ISLAMABAD: Finding it extremely difficult to survive amid dwindling foreign exchange reserves and import curbs with a weaker rupee and unprecedented inflation, the business community has sought out-of-the-box solutions in the upcoming budget to prevent industry closures and job losses.

During a meeting with the Senate Standing Committee on Finance and Revenue on Tuesday for discussing budget proposals for the upcoming fiscal year, the business leaders proposed a pro-growth budget to restore investor confidence and strengthen the role of the manufacturing sector, especially export-oriented industries.

The committee, led by Chairman Senator Saleem Mandviwalla, reviewed different suggestions put forth by the trade and industry representatives for incorporation in the upcoming budget broadly asking for lowering of tax rates and improving the business environment to revive the economy.

Pakistan Business Council CEO Ehsan Malik informed the committee that the top 100 businesses in the country contribute significantly to exports, accounting for 40pc of total exports.

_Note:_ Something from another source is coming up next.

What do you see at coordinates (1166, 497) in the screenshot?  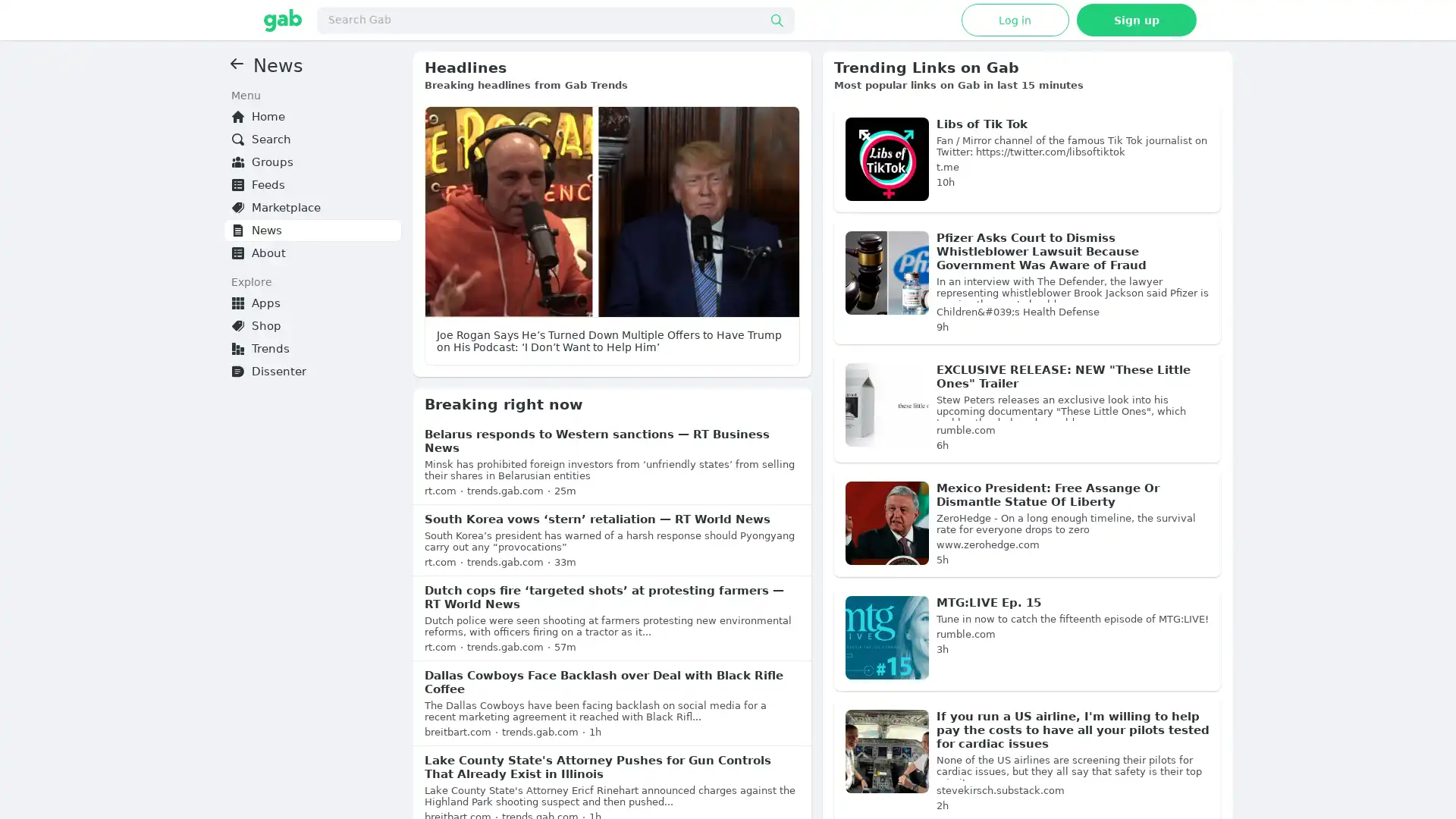 I see `Learn More` at bounding box center [1166, 497].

These businesses also contribute 20pc to GDP and pay around 56pc of the total taxes collected.
Senate panel reviews proposals for next budget
Mr Malik suggested the implementation of a fair tax system, along with measures to facilitate business operations and reduce manufacturing costs.
Representatives from the other chambers of commerce and industries agreed unanimously on the importance of expanding the tax base and urged the withdrawal of the super tax, ranging from 1pc to 10pc, imposed on affluent individuals and companies. They also emphasised the need to review the Afghan Transit Trade Agreement.

In addition, Faisalabad Chamber of Commerce and Industry president Dr Khurram Tariq suggested that small businesses with a turnover of approximately Rs150 million should be exempted from the computerised balloting for a sales tax audit. He also proposed that the audit process for these businesses should be completed within six months instead of the current five-year timeframe.

Dr Tariq explained that these measures would promote the growth of small businesses and ultimately increase their productive contributions to the economy.

On the other hand, Islamabad Chamber of Commerce and Industry president Ahsan Zafar Bakhtawari highlighted an issue regarding the exemption of sales tax for industries in the erstwhile Federally Administered Tribal Areas (Fata).

He pointed out that this exemption puts steel industries in settled areas at a significant disadvantage. Mr Bakhtawari suggested the withdrawal of this exemption to establish a level playing field where industries on both sides can thrive equally.

Karachi Chamber of Commerce and Industry representatives expressed their concern over the imposition of a 3pc value-added tax (VAT) on imported raw materials, deeming it unjustifiable and calling for a reassessment of this policy.

They also highlighted the significant challenge posed by the requirement of providing Computerised National Identity Card (CNIC) information for transactions with unregistered buyers, as a large portion of buyers in the country remain unregistered.

Additionally, they pointed out that registered suppliers are burdened with an additional 3pc tax when providing goods to buyers who have provided their CNICs.

According to the representatives, imposing this tax on registered sellers lacks a reasonable basis and should be eliminated.

Moreover, representatives from Coca-Cola beverages revealed that Pakistan is the second country, after Saudi Arabia, where beverages are heavily taxed. They expressed concern that the recent increase in Federal Excise Duty has resulted in a significant decline in sales, estimated at around 25pc. They proposed a reduction to 4pc from the current 20pc FED on beverages.

Afaq Ahmad Qureshi, a member of the Federal Board of Revenue (FBR), informed the standing committee that the FBR has received recommendations from all stakeholders. Deliberations on these proposals have already begun, and the FBR will provide updates to the standing committee accordingly.